▶ _Part of a data file_
☆ ☆ ☆ ☆ ☆
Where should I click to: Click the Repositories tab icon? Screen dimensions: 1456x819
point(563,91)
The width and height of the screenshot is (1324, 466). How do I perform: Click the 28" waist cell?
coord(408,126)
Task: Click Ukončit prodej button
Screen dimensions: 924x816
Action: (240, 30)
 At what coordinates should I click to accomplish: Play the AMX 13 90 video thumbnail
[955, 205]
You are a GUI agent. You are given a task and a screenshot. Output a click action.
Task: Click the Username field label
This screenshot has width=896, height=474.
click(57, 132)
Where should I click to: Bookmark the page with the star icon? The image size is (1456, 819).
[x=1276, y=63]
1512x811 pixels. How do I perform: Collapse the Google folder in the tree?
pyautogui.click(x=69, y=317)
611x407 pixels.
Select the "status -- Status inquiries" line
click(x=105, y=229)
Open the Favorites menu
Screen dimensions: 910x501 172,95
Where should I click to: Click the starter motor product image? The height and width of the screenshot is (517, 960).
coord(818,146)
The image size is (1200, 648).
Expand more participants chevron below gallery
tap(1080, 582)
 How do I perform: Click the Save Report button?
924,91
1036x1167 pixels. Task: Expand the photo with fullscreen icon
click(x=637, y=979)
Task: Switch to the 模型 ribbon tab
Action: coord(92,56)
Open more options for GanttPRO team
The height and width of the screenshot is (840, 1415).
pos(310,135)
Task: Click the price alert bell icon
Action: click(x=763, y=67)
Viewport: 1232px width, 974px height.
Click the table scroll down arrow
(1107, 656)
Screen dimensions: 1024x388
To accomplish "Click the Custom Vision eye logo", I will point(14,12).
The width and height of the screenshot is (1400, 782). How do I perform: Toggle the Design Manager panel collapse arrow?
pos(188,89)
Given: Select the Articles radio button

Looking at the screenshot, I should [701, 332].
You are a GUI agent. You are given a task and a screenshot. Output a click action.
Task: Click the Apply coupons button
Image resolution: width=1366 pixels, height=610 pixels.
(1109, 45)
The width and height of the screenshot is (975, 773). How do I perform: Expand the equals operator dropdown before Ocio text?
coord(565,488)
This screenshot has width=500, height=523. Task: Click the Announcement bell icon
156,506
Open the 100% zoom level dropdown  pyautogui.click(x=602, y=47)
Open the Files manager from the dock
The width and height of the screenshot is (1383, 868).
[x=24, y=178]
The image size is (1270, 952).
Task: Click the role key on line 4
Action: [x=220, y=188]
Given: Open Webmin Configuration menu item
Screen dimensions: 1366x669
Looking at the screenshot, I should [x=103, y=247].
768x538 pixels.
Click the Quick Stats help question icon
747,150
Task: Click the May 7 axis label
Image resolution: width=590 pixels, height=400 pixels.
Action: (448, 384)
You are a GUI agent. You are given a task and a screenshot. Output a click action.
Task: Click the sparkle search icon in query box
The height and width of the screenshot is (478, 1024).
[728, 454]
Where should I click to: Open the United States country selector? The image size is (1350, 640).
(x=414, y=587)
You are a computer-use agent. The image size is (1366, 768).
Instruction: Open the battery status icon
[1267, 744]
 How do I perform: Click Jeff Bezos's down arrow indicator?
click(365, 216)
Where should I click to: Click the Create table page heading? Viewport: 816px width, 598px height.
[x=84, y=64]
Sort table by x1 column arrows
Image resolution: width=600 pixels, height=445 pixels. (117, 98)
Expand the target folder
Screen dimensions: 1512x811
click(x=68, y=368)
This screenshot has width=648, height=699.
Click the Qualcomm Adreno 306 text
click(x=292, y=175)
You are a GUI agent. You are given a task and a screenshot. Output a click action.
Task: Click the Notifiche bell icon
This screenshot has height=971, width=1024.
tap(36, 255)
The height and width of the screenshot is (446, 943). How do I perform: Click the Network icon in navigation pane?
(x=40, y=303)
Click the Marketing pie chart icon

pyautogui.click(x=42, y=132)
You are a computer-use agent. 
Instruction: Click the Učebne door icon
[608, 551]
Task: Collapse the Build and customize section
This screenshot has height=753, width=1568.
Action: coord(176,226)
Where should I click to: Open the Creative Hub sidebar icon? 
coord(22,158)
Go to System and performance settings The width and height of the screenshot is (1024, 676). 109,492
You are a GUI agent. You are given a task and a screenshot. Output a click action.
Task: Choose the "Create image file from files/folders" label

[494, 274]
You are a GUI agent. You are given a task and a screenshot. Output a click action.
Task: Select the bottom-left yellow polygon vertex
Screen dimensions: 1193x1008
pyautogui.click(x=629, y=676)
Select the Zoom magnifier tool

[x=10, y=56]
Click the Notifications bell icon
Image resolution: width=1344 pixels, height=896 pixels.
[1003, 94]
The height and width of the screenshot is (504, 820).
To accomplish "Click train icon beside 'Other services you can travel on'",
☆ ☆ ☆ ☆ ☆
▶ _GIVEN REQUEST_
Copy every line of the records above without changing anything.

▶ _WORKED SOLUTION_
Where should I click to: Click the Repositories tab icon? Screen dimensions: 1456x819
point(563,91)
The width and height of the screenshot is (1324, 466). How do I perform: Click the 28" waist cell?
coord(408,126)
Task: Click Ukončit prodej button
Screen dimensions: 924x816
Action: (240, 30)
 At what coordinates should I click to accomplish: Play the AMX 13 90 video thumbnail
[955, 205]
You are a GUI agent. You are given a task and a screenshot. Output a click action.
Task: Click the Username field label
This screenshot has width=896, height=474.
click(57, 132)
Where should I click to: Bookmark the page with the star icon? The image size is (1456, 819).
[x=1276, y=63]
1512x811 pixels. How do I perform: Collapse the Google folder in the tree?
pyautogui.click(x=69, y=317)
611x407 pixels.
Select the "status -- Status inquiries" line
click(x=105, y=229)
Open the Favorites menu
Screen dimensions: 910x501 172,95
Where should I click to: Click the starter motor product image? The height and width of the screenshot is (517, 960).
coord(818,146)
The image size is (1200, 648).
Expand more participants chevron below gallery
tap(1080, 582)
 How do I perform: Click the Save Report button?
924,91
1036x1167 pixels. Task: Expand the photo with fullscreen icon
click(x=637, y=979)
Task: Switch to the 模型 ribbon tab
Action: coord(92,56)
Open more options for GanttPRO team
The height and width of the screenshot is (840, 1415).
pos(310,135)
Task: Click the price alert bell icon
Action: click(x=763, y=67)
Viewport: 1232px width, 974px height.
Click the table scroll down arrow
(1107, 656)
Screen dimensions: 1024x388
To accomplish "Click the Custom Vision eye logo", I will point(14,12).
The width and height of the screenshot is (1400, 782). How do I perform: Toggle the Design Manager panel collapse arrow?
pos(188,89)
Given: Select the Articles radio button

Looking at the screenshot, I should [701, 332].
You are a GUI agent. You are given a task and a screenshot. Output a click action.
Task: Click the Apply coupons button
Image resolution: width=1366 pixels, height=610 pixels.
(1109, 45)
The width and height of the screenshot is (975, 773). How do I perform: Expand the equals operator dropdown before Ocio text?
coord(565,488)
This screenshot has width=500, height=523. Task: Click the Announcement bell icon
156,506
Open the 100% zoom level dropdown  pyautogui.click(x=602, y=47)
Open the Files manager from the dock
The width and height of the screenshot is (1383, 868).
[x=24, y=178]
The image size is (1270, 952).
Task: Click the role key on line 4
Action: [x=220, y=188]
Given: Open Webmin Configuration menu item
Screen dimensions: 1366x669
Looking at the screenshot, I should [x=103, y=247].
768x538 pixels.
Click the Quick Stats help question icon
747,150
Task: Click the May 7 axis label
Image resolution: width=590 pixels, height=400 pixels.
Action: (448, 384)
You are a GUI agent. You are given a task and a screenshot. Output a click action.
Task: Click the sparkle search icon in query box
The height and width of the screenshot is (478, 1024).
[728, 454]
Where should I click to: Open the United States country selector? The image size is (1350, 640).
(x=414, y=587)
You are a computer-use agent. The image size is (1366, 768).
Instruction: Open the battery status icon
[1267, 744]
 How do I perform: Click Jeff Bezos's down arrow indicator?
click(365, 216)
Where should I click to: Click the Create table page heading? Viewport: 816px width, 598px height.
[x=84, y=64]
Sort table by x1 column arrows
Image resolution: width=600 pixels, height=445 pixels. (117, 98)
Expand the target folder
Screen dimensions: 1512x811
click(x=68, y=368)
This screenshot has width=648, height=699.
Click the Qualcomm Adreno 306 text
click(x=292, y=175)
You are a GUI agent. You are given a task and a screenshot. Output a click action.
Task: Click the Notifiche bell icon
This screenshot has height=971, width=1024.
tap(36, 255)
The height and width of the screenshot is (446, 943). How do I perform: Click the Network icon in navigation pane?
(x=40, y=303)
Click the Marketing pie chart icon

pyautogui.click(x=42, y=132)
You are a computer-use agent. 
Instruction: Click the Učebne door icon
[608, 551]
Task: Collapse the Build and customize section
This screenshot has height=753, width=1568.
Action: coord(176,226)
Where should I click to: Open the Creative Hub sidebar icon? 
coord(22,158)
Go to System and performance settings The width and height of the screenshot is (1024, 676). 109,492
You are a GUI agent. You are given a task and a screenshot. Output a click action.
Task: Choose the "Create image file from files/folders" label

[494, 274]
You are a GUI agent. You are given a task and a screenshot. Output a click action.
Task: Select the bottom-left yellow polygon vertex
Screen dimensions: 1193x1008
pyautogui.click(x=629, y=676)
Select the Zoom magnifier tool

[x=10, y=56]
Click the Notifications bell icon
Image resolution: width=1344 pixels, height=896 pixels.
[1003, 94]
The height and width of the screenshot is (504, 820).
To accomplish "Click train icon beside 'Other services you can travel on'",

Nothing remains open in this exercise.